俺の人生はこの女神によって弄ばれているらしい。
確かに異世界に転生したいとは思っていたが、魔王と呼ばれる未知の強敵がいる世界に何も持たずに行かせるなんてどうかしてやがる。
「あ、あのぉ〜? このことは天界には秘密にしてもらえませんかね?」
「何ぬかしてんだ? 全力で報告させてもらうに決まってんだろ。だが手段がないからなぁ……。まぁまずお前をボコボコにしてから考えるか」
いくらアニオタでスポーツはできないとは言え、ガタイはいいためにこんな女の子くらい一捻りだろうと思い込んでた俺は、女神をボコボコにしようと彼女の手に触れた瞬間、まるで重力の方向が変わったかのように突然吹き飛ばされ、壁に叩きつけられた。
「ぐはっ!?」
あまりにも突然のことに状況が把握できないが、とにかく身体中が痛い。死ぬほど痛い。なんだこれ。

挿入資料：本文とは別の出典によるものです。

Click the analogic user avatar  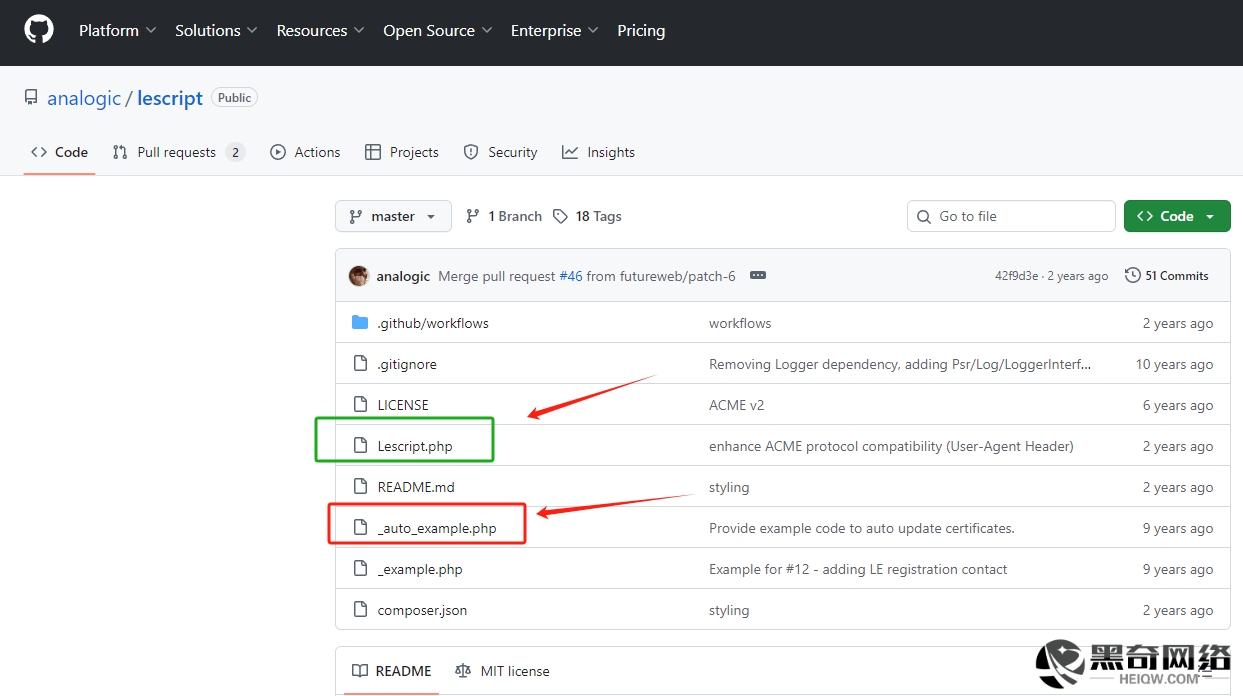[x=358, y=276]
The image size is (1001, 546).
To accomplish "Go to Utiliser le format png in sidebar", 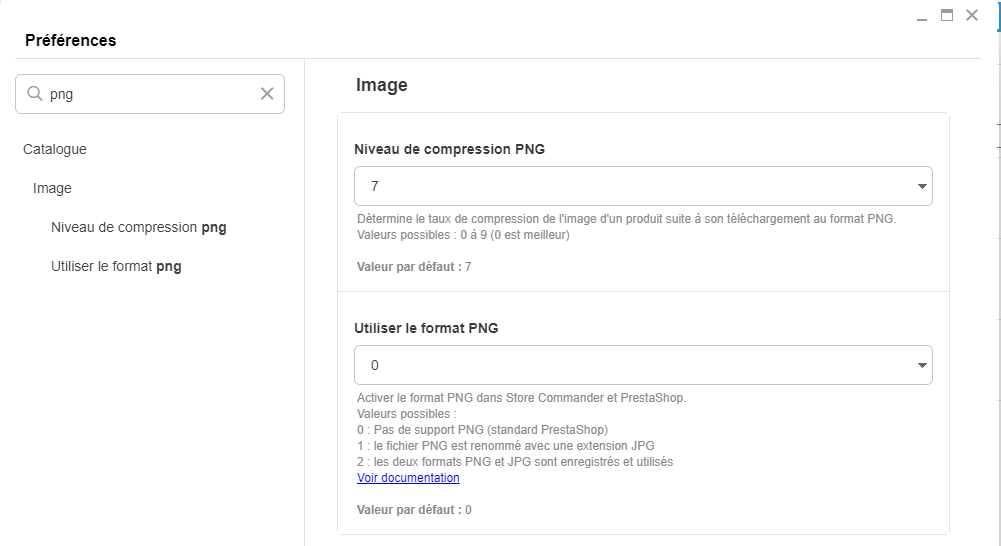I will tap(116, 266).
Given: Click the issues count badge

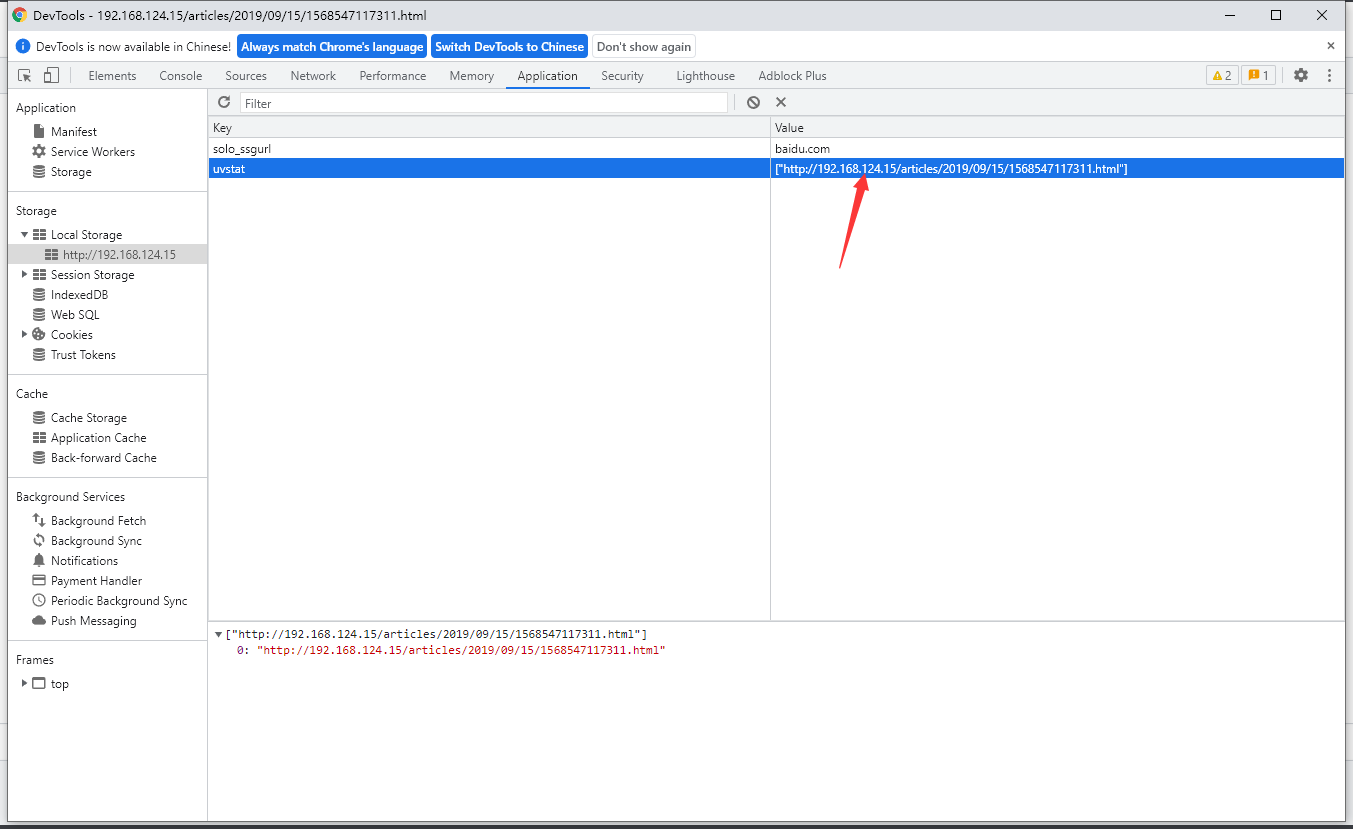Looking at the screenshot, I should (1258, 76).
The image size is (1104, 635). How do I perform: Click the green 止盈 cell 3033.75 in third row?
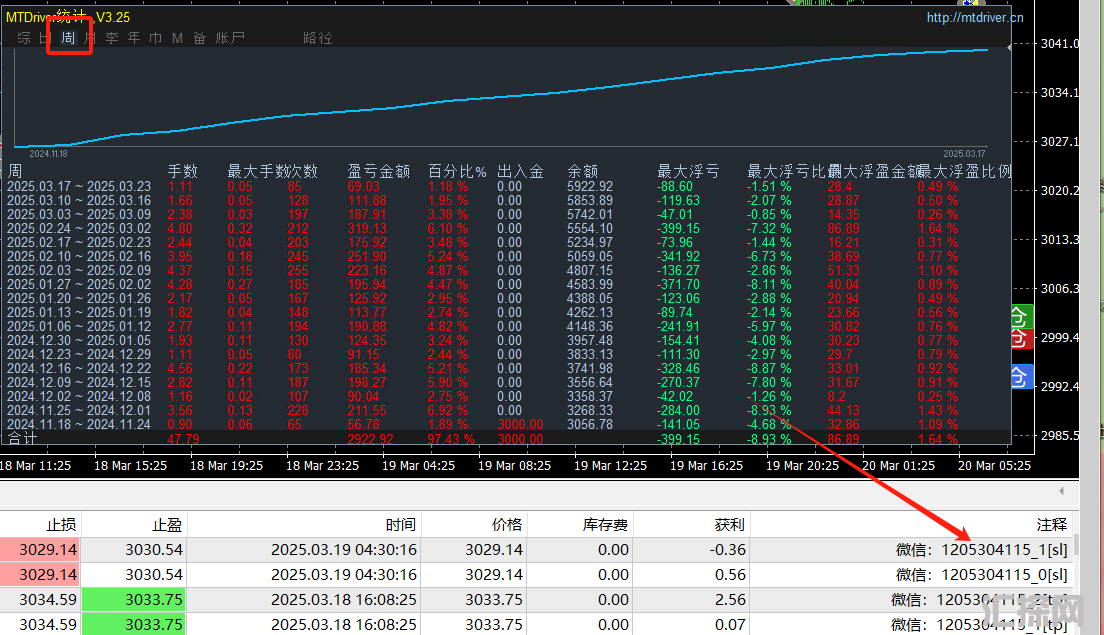pos(153,599)
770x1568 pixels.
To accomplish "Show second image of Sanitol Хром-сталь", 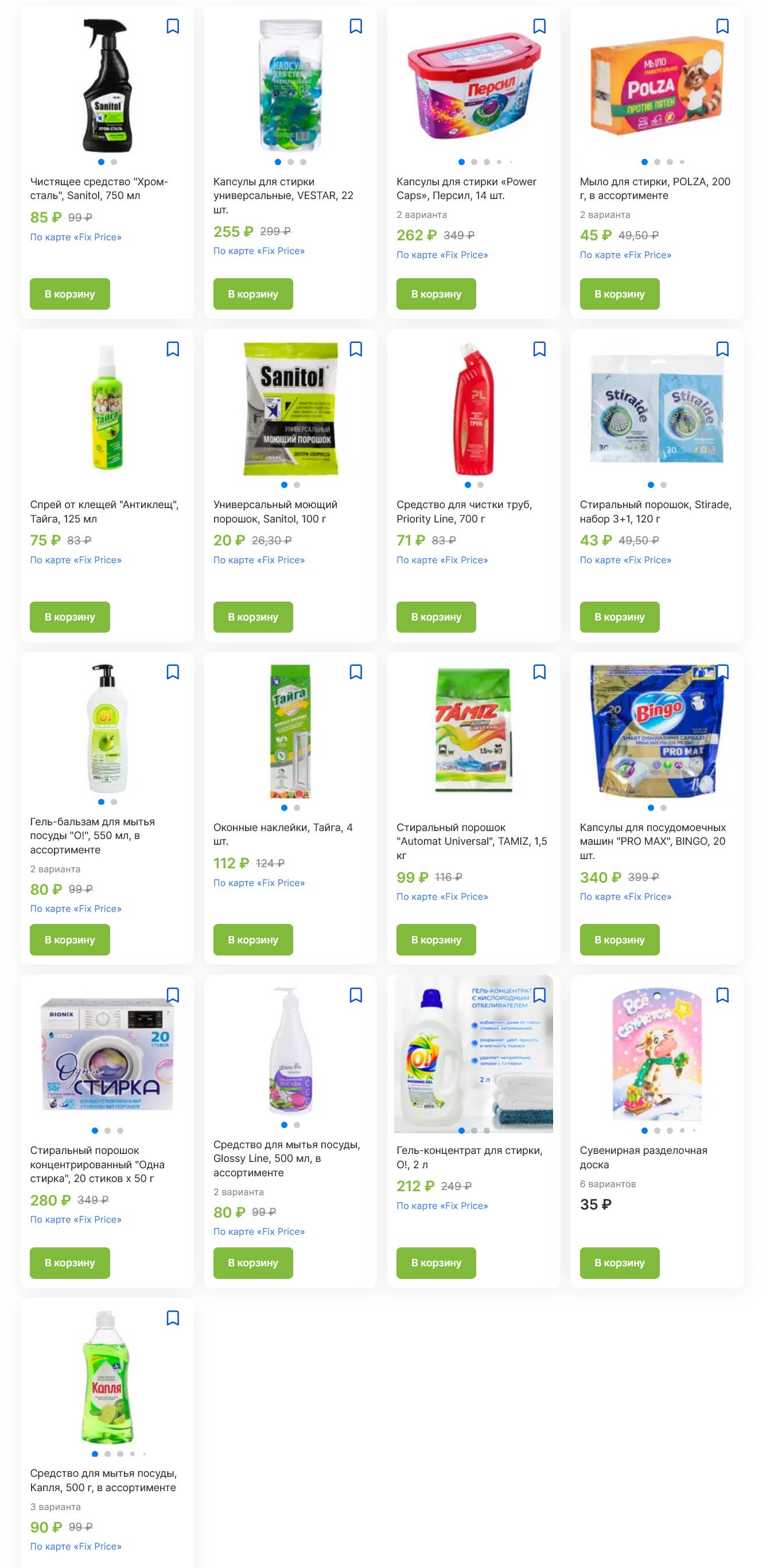I will [114, 162].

「別に栄一の同意なんて『もらえればいいな』くらいにしか思ってなかったのよん。ここでは人は死なないけど、それは同時にどんなことをされても
女神は俺に重傷を負わせたことを少しも気にしていないかのような口調で淡々とそう告げると、鼻歌まじりでゆっくりと俺の方に近づいて来る。
痛すぎるせいかそれとも関節があらぬ方向に向いているせいなのか体が動かせず、首だけでなんとか彼女を見据えた。
「魔法か……」
朦朧とする意識の中でなんとか言葉を紡ぐ。
どうやら俺は神という存在の力を見誤っていたらしい。